I know that isn't what is being debated, just popped into my brain sac

Absolutely. And the risk between approving a potentially dangerous or ineffective drug has to be weighted up against the damage of unnecessarily delaying the drug approval process and leaving people to suffer or die needlessly because of the delay.

A lot of similar and related risk-benefit calculations have to be made by ethics board, companies and the FDA in a process such as this. The process could perhaps be sped up by increasing the test group size and thus providing stronger evidence quicker, but this puts more test subjects at risk of suffering under unknown side effects.

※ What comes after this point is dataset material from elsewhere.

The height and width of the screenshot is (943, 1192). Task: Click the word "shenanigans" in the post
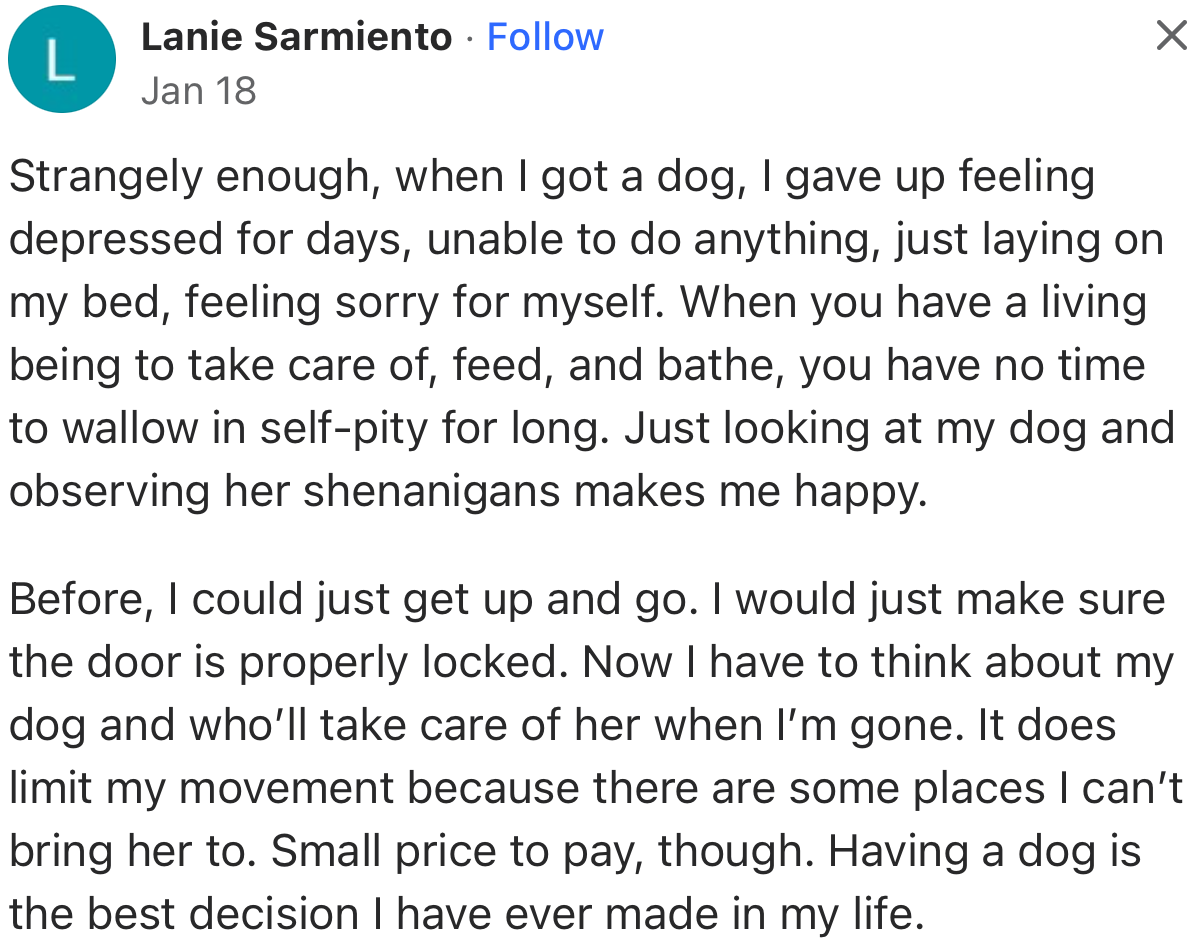click(x=437, y=492)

One of the more interesting points on this, since this is the quacks and pseudoscience thread after all, are the flu vaccines. Vaccine deniers and others will claim that flu vaccines aren't "properly" tested for safety and efficacy, and to an extent that's true. With a new flu strand arriving every year there's simply not time to test, manufacture and distribute vaccines if a very high bar of safety is expected. But the overall benefit of the vaccine is still clearly positive on a societal/group level so it becomes a very strange moral argument to argue against the vaccines as the consequences of not having the vaccines would be much worse than developing the vaccines with the current safety standards.
 
Unless the new vaccine made babies heads shrink. Someone told me today that a new treatment costs between $1.4billion and $4billion to bring to market. Crazy money. They have a 20 year patent but spend 4to 12 years of that gaining approval from the FDA. So only a few years to milk it before rivals appear
 
Absolutely. And the risk between approving a potentially dangerous or ineffective drug has to be weighted up against the damage of unnecessarily delaying the drug approval process and leaving people to suffer or die needlessly because of the delay.

A lot of similar and related risk-benefit calculations have to be made by ethics board, companies and the FDA in a process such as this. The process could perhaps be sped up by increasing the test group size and thus providing stronger evidence quicker, but this puts more test subjects at risk of suffering under unknown side effects.

One of the more interesting points on this, since this is the quacks and pseudoscience thread after all, are the flu vaccines. Vaccine deniers and others will claim that flu vaccines aren't "properly" tested for safety and efficacy, and to an extent that's true. With a new flu strand arriving every year there's simply not time to test, manufacture and distribute vaccines if a very high bar of safety is expected. But the overall benefit of the vaccine is still clearly positive on a societal/group level so it becomes a very strange moral argument to argue against the vaccines as the consequences of not having the vaccines would be much worse than developing the vaccines with the current safety standards.

And thus why the Flue vaccine for 2015 was a complete failure.